Periodic Reporting for period 4 - MecMy (Mechanisms of Myelination – Elucidating the Diversity of Oligodendroglial Precursors and their Local Axon-Glia Interactions)
Período documentado: 2021-08-01 hasta 2022-08-31
Most connections between nerve cells (axons) are eventually surrounded with myelin, an insulating structure produced by specialized glia called oligodendrocytes. This cellular interaction enables fast signal transmission, ensures long-term axon survival, and is involved in regulating learning and memory formation.
The formation of new myelin during lifelong development and after myelin damage requires differentiation of oligodendrocyte precursors. Although these cells are an abundant population in our brains lifelong, myelin repair is often inefficient and eventually fails. It is known that oligodendroglial precursors have diverse properties, but whether this diversity is at any level a regulatory factor for normal myelination, or causal to failure of myelin repair is unclear.
In this action, we elucidate the diversity of oligodendrocyte precursors by carrying out a clonal analysis of oligodendrocyte properties and fates in order to address if all oligodendrocyte are equally capable to contribute to myelin formation, and to investigate how these cells might differ.

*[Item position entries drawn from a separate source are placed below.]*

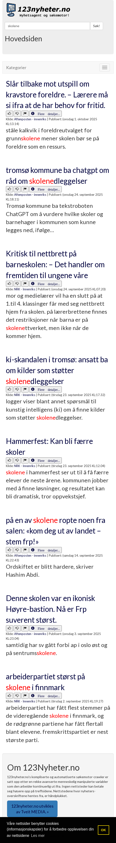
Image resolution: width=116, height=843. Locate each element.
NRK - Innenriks (24, 289)
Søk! (96, 26)
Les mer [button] (38, 836)
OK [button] (103, 830)
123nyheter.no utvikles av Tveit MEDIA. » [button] (32, 808)
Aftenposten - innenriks (30, 119)
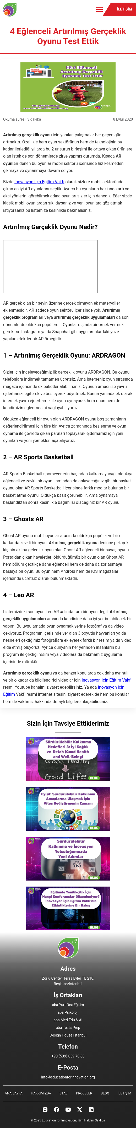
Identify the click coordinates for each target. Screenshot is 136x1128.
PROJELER (84, 1093)
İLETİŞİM (124, 9)
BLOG (105, 1093)
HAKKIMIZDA (41, 1093)
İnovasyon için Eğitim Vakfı (39, 181)
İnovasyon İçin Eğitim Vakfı (107, 680)
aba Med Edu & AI (68, 1020)
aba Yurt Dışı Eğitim (68, 1005)
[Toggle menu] (99, 9)
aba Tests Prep (68, 1028)
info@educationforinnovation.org (68, 1077)
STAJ (63, 1093)
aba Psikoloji (68, 1012)
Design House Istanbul (68, 1035)
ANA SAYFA (14, 1093)
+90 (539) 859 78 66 (68, 1056)
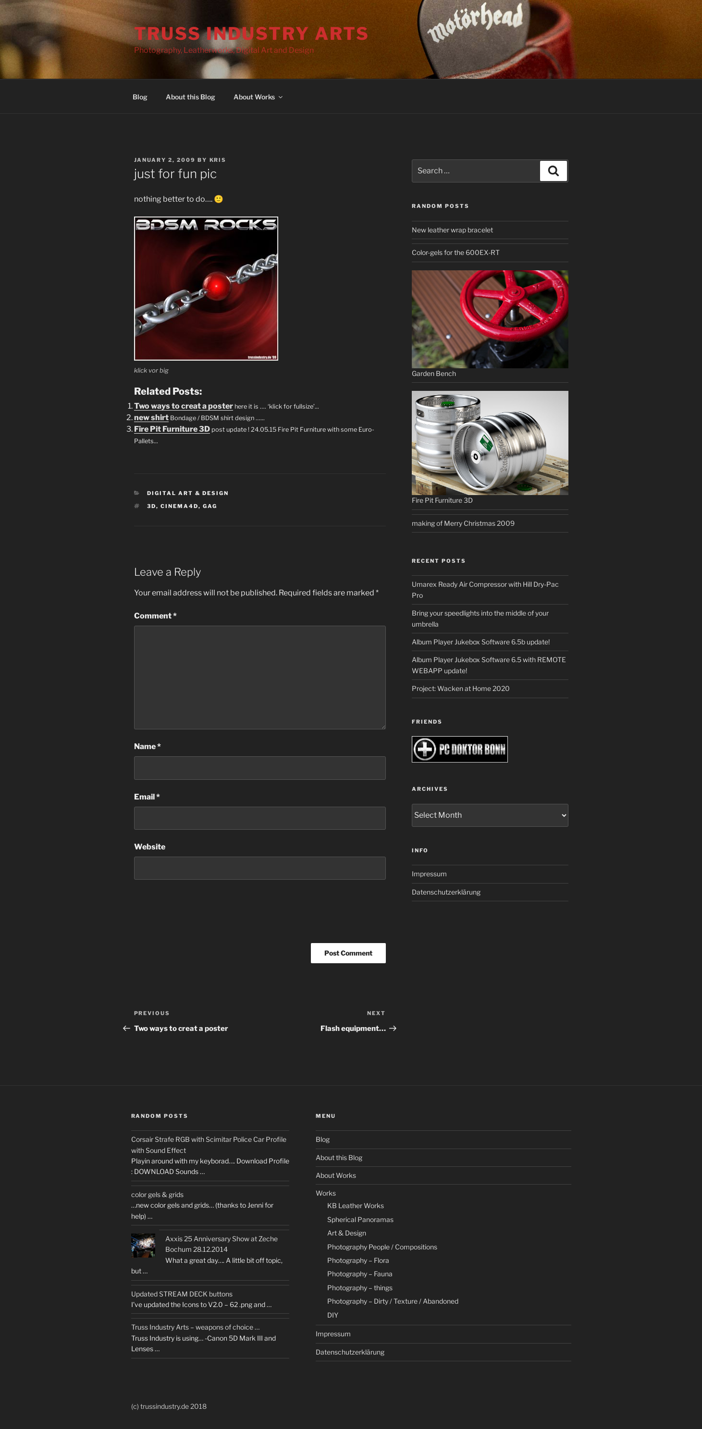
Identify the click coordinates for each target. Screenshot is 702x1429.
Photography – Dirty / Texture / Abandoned (392, 1301)
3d (151, 506)
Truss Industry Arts (252, 33)
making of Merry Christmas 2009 (463, 523)
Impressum (429, 874)
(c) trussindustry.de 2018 (169, 1406)
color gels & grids (157, 1194)
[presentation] (207, 914)
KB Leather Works (355, 1205)
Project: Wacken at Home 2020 (461, 688)
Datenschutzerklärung (446, 892)
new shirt (151, 417)
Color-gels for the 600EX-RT (456, 252)
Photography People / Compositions (382, 1247)
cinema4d (179, 506)
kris (218, 160)
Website (149, 846)
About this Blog (190, 97)
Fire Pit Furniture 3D (172, 429)
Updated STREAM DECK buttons (182, 1294)
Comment (155, 615)
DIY (332, 1315)
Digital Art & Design (188, 493)
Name (147, 746)
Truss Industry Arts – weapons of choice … (195, 1327)
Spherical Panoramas (360, 1219)
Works (326, 1193)
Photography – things (360, 1288)
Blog (140, 97)
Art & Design (346, 1233)
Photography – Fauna (360, 1274)
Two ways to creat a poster (183, 406)
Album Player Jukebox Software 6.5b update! (481, 642)
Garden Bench (434, 373)
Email (147, 796)
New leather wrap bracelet (452, 230)
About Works (259, 97)
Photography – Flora (358, 1260)
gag (210, 506)
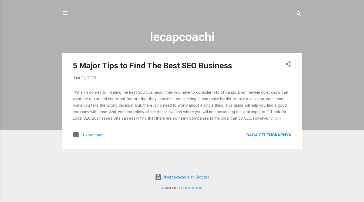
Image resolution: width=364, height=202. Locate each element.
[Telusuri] (299, 14)
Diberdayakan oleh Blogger (182, 177)
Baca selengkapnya (268, 135)
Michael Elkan (194, 188)
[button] (288, 65)
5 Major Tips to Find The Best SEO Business (152, 65)
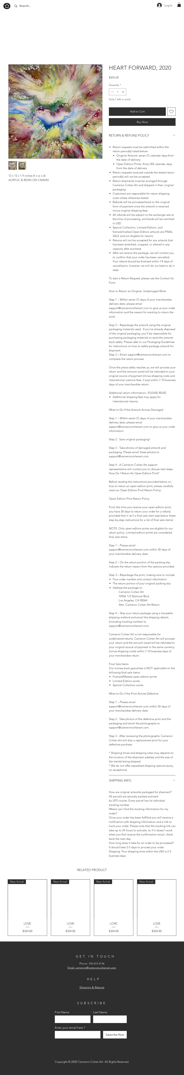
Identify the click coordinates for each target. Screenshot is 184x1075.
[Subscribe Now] (115, 1034)
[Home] (6, 6)
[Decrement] (111, 92)
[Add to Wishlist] (171, 111)
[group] (92, 907)
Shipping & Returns (91, 987)
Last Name (100, 1012)
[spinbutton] (117, 92)
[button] (179, 4)
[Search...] (31, 6)
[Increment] (123, 92)
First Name (62, 1012)
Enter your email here (69, 1027)
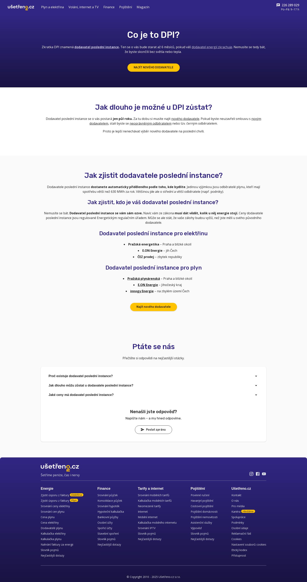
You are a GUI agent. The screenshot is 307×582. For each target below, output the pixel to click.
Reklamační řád (241, 533)
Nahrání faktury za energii (57, 544)
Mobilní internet (148, 517)
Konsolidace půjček (110, 500)
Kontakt (236, 495)
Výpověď (196, 528)
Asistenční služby (201, 522)
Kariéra (243, 511)
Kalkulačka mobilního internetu (157, 522)
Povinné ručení (200, 495)
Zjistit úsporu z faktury (62, 495)
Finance (109, 7)
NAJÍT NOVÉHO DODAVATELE (153, 67)
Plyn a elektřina (52, 7)
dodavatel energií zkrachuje (212, 47)
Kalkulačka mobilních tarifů (155, 500)
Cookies (236, 539)
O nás (235, 500)
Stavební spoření (108, 533)
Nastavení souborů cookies (248, 544)
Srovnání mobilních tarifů (153, 495)
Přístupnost (238, 555)
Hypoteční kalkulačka (111, 511)
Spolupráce (238, 517)
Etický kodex (239, 550)
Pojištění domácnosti (204, 511)
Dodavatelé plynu (52, 528)
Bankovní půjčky (108, 517)
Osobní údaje (239, 528)
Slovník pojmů (50, 550)
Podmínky (237, 522)
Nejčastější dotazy (52, 555)
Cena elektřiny (50, 522)
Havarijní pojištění (202, 500)
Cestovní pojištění (202, 506)
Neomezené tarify (149, 506)
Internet (143, 511)
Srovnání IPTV (146, 528)
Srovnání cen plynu (52, 511)
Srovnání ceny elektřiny (55, 506)
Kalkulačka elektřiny (53, 533)
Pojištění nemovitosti (204, 517)
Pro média (238, 506)
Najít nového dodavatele (153, 307)
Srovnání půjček (108, 495)
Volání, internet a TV (84, 7)
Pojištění (125, 7)
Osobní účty (105, 522)
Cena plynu (48, 517)
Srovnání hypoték (108, 506)
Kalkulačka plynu (51, 539)
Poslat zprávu (153, 430)
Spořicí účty (105, 528)
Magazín (143, 7)
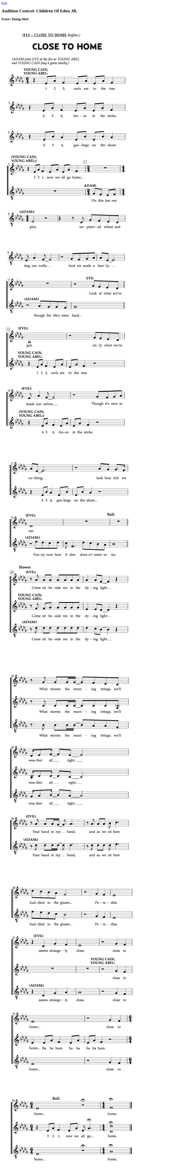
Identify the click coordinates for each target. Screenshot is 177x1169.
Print (4, 3)
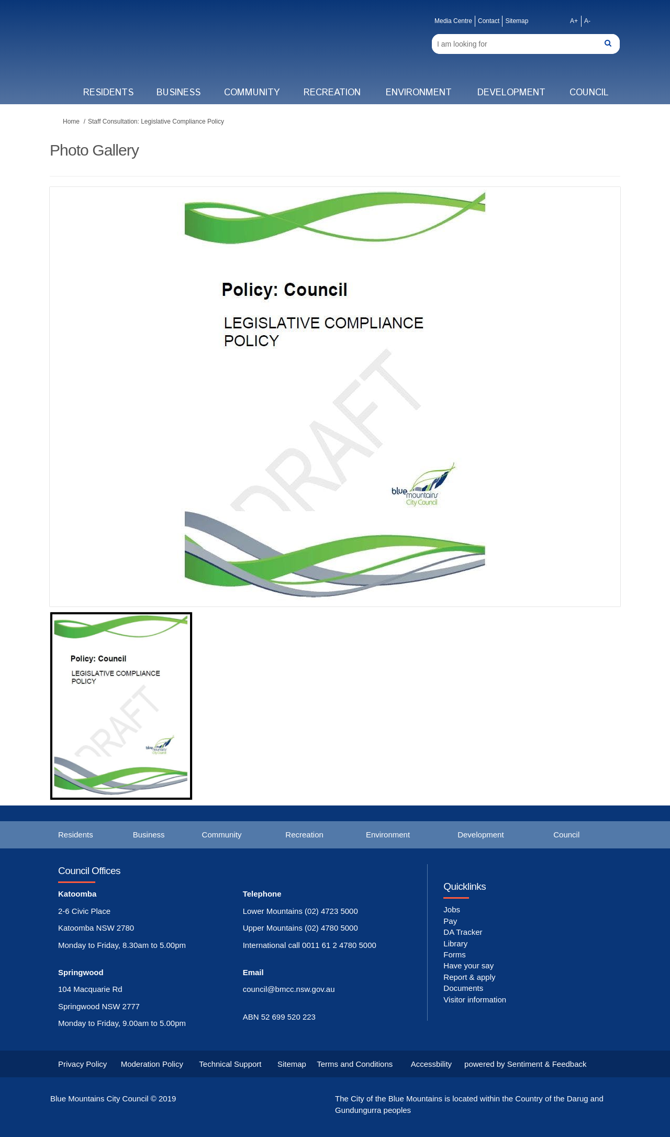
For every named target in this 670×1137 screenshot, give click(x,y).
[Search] (526, 44)
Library (455, 943)
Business (178, 93)
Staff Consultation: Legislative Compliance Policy (156, 121)
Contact (488, 21)
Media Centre (453, 21)
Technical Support (230, 1063)
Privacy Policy (82, 1063)
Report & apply (469, 977)
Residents (108, 93)
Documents (463, 988)
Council (589, 93)
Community (252, 93)
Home (71, 121)
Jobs (451, 909)
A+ (574, 21)
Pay (450, 921)
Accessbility (431, 1063)
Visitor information (474, 999)
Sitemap (516, 21)
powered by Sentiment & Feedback (525, 1063)
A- (587, 21)
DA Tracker (462, 932)
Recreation (332, 93)
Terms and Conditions (355, 1063)
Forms (454, 954)
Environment (419, 93)
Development (511, 93)
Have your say (468, 965)
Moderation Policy (152, 1063)
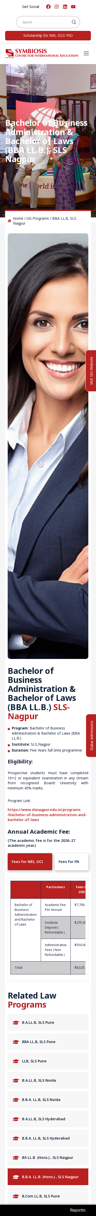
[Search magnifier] (74, 22)
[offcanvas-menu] (86, 54)
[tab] (30, 861)
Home (18, 218)
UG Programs (38, 218)
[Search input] (46, 22)
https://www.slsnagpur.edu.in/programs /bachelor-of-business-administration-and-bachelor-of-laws (47, 814)
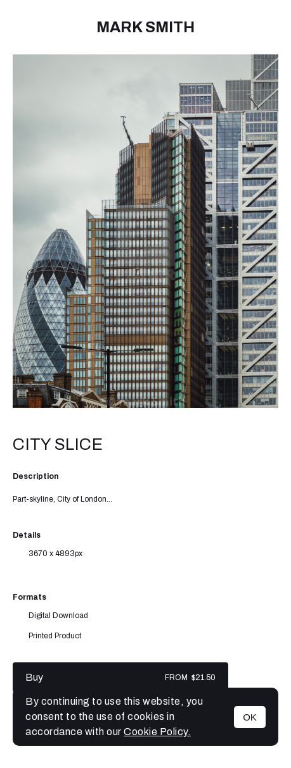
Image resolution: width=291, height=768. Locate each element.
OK (250, 717)
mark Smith (145, 27)
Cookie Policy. (157, 731)
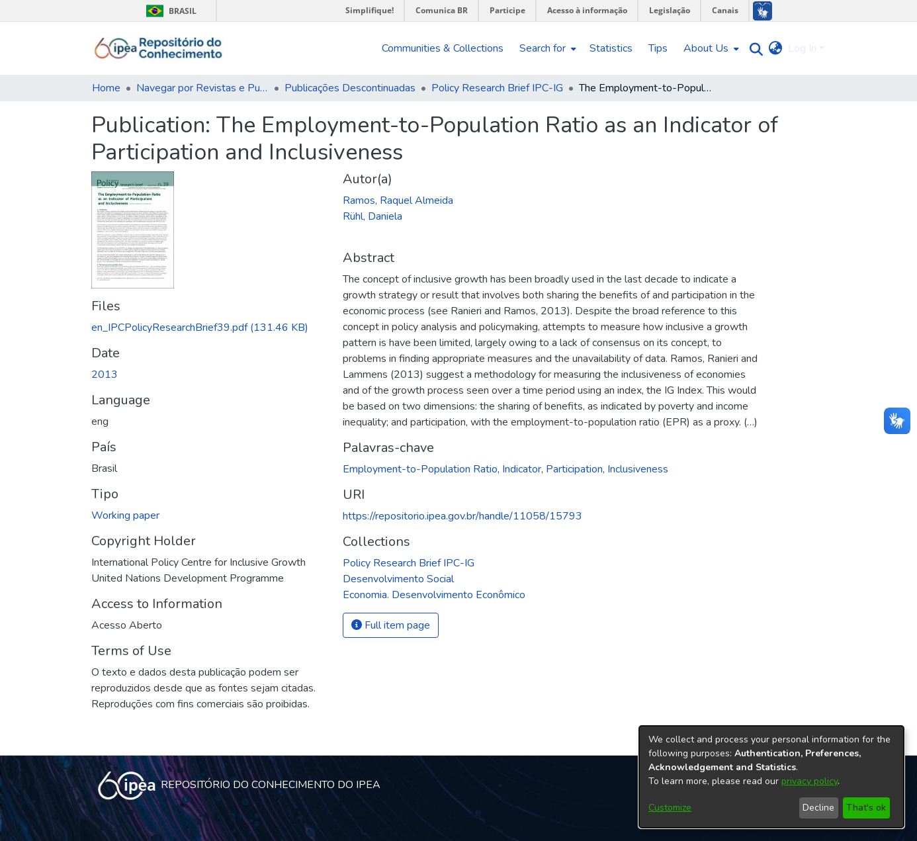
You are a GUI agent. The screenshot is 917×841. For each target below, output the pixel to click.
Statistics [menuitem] (611, 48)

To achieve these goals we use zebrafish, an ideally suited model organism for in vivo live cell imaging and genetic manipulation. We carry out a clonal analysis of oligodendrocyte precursor population dynamics during myelinated tract formation. We analyse the molecular signature of cells with different properties, profile their physiology and their cell fate responses to external manipulation.
This work will provide fundamentally new insights into the principles of the heterogeneity of oligodendroglial precursors and may help to device new strategies of how to employ these cells to form new myelin in development and disease.